* [Data for processing]
☆ ☆ ☆ ☆

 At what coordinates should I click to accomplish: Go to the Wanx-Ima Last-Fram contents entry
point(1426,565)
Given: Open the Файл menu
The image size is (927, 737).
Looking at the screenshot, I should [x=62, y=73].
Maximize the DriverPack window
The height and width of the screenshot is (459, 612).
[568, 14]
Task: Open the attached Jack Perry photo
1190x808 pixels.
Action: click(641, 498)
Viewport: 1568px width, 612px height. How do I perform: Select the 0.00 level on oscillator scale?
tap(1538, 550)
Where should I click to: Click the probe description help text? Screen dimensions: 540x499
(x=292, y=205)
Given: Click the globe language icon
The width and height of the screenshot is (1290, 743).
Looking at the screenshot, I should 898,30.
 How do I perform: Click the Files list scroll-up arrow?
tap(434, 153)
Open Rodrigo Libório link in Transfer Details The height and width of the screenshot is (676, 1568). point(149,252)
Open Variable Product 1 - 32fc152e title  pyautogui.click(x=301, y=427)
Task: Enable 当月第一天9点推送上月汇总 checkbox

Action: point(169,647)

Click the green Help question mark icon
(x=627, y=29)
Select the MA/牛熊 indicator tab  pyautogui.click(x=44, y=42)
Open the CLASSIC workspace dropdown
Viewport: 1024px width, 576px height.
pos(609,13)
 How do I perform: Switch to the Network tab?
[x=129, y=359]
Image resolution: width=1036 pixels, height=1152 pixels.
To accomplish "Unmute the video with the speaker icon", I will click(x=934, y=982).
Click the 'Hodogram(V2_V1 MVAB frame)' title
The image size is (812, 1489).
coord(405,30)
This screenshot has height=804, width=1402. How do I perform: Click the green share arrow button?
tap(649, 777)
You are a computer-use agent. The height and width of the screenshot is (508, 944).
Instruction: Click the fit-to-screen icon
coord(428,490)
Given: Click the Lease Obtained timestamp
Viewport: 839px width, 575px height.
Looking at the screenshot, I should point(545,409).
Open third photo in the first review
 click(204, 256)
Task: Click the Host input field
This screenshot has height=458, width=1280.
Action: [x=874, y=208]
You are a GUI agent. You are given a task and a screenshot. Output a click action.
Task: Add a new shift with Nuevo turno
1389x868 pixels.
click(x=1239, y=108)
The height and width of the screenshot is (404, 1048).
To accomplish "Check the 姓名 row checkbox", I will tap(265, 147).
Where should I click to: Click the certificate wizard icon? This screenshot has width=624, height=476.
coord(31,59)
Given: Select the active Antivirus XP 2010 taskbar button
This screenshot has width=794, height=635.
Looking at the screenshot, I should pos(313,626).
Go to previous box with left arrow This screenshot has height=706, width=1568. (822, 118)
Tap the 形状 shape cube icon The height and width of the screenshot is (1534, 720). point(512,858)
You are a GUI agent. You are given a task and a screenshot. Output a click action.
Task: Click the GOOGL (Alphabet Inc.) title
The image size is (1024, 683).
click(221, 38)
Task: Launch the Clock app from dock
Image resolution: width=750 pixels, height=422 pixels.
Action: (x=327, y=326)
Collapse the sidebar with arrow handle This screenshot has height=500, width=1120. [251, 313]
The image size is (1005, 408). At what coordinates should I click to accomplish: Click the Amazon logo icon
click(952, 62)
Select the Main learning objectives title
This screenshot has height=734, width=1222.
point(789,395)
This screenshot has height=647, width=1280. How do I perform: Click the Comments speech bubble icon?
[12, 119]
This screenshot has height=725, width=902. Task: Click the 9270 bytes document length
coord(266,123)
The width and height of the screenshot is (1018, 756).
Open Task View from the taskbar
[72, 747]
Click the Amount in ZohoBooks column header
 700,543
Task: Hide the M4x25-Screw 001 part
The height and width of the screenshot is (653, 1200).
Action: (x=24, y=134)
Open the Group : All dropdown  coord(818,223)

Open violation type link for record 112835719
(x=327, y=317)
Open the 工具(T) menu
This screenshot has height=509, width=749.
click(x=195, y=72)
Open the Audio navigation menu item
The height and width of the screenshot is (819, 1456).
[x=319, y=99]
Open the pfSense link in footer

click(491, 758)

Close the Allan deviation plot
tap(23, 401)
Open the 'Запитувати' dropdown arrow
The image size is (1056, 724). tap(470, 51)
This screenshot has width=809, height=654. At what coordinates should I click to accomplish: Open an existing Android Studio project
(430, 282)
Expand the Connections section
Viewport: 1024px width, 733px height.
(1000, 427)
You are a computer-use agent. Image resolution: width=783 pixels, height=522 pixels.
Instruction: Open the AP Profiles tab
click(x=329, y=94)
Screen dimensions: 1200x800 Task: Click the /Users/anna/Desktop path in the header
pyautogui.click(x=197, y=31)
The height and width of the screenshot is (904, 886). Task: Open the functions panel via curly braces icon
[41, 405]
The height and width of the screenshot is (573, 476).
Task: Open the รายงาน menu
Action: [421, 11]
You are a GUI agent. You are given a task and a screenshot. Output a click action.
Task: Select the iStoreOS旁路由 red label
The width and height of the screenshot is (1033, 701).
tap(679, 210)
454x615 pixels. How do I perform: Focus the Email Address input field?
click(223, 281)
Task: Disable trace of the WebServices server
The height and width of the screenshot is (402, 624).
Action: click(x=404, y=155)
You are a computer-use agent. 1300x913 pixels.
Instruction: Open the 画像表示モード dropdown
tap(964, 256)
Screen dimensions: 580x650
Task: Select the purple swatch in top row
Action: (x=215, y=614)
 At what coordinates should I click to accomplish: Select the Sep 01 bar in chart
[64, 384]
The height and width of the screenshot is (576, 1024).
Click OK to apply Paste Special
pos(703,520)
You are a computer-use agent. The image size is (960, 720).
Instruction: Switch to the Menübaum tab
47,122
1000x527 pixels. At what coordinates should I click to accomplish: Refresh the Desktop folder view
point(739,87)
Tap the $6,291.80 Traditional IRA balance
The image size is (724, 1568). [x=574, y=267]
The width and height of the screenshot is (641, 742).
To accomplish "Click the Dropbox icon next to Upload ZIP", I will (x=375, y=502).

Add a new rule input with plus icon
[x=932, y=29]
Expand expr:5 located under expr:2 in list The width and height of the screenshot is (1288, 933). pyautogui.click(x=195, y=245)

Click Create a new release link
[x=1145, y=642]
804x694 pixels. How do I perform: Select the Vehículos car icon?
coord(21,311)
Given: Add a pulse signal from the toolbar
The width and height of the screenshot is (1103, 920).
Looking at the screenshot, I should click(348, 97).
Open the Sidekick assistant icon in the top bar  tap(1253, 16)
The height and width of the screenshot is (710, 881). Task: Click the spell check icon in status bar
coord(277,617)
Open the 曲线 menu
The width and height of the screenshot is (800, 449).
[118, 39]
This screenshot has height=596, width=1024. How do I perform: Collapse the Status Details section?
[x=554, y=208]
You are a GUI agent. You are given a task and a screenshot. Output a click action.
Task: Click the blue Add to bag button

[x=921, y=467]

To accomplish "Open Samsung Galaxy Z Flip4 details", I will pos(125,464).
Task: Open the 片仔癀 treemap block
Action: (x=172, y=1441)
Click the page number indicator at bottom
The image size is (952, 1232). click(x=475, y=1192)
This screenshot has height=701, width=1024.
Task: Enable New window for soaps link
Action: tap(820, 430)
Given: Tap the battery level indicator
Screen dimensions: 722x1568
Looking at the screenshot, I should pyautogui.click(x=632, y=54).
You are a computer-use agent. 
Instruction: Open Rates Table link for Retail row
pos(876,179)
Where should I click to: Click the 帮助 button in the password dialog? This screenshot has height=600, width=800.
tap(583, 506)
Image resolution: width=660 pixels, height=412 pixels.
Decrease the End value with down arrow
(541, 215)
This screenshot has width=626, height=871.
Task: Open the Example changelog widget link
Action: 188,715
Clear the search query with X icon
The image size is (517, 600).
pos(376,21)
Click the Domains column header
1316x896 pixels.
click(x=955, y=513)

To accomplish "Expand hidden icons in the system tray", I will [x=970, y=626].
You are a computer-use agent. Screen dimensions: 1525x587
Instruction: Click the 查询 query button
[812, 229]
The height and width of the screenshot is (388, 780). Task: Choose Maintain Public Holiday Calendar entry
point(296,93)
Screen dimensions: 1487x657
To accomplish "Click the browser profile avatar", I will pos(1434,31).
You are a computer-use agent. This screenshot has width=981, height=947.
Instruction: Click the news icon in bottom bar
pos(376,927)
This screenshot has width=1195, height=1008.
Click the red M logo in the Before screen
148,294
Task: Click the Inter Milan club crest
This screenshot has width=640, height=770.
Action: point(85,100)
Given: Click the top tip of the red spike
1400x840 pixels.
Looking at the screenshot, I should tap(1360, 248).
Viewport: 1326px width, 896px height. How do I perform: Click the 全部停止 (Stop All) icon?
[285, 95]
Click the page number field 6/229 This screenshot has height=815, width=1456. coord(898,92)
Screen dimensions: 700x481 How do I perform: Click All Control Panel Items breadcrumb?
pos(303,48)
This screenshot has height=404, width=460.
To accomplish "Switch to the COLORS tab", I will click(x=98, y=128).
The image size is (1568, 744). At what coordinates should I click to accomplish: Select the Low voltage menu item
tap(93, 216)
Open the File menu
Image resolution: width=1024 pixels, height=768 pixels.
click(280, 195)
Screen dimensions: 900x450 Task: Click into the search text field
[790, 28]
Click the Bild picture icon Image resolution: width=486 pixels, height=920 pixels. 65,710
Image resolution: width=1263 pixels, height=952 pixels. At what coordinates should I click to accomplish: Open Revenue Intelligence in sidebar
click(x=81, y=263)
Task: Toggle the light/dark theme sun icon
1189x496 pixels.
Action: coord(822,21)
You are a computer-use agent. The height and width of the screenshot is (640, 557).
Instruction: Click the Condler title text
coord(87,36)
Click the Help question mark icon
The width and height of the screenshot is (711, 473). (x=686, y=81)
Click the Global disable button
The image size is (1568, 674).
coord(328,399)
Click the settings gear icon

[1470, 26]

☆ ☆ ☆ ☆

* [Activity]
Return only the lines from the beginning of the material up to and including the line with "Given: Click the globe language icon", exactly as written.

* [Output for this exercise]
 At what coordinates should I click to accomplish: Go to the Wanx-Ima Last-Fram contents entry
point(1426,565)
Given: Open the Файл menu
The image size is (927, 737).
Looking at the screenshot, I should [x=62, y=73].
Maximize the DriverPack window
The height and width of the screenshot is (459, 612).
[568, 14]
Task: Open the attached Jack Perry photo
1190x808 pixels.
Action: click(641, 498)
Viewport: 1568px width, 612px height. How do I perform: Select the 0.00 level on oscillator scale?
tap(1538, 550)
Where should I click to: Click the probe description help text? Screen dimensions: 540x499
(x=292, y=205)
Given: Click the globe language icon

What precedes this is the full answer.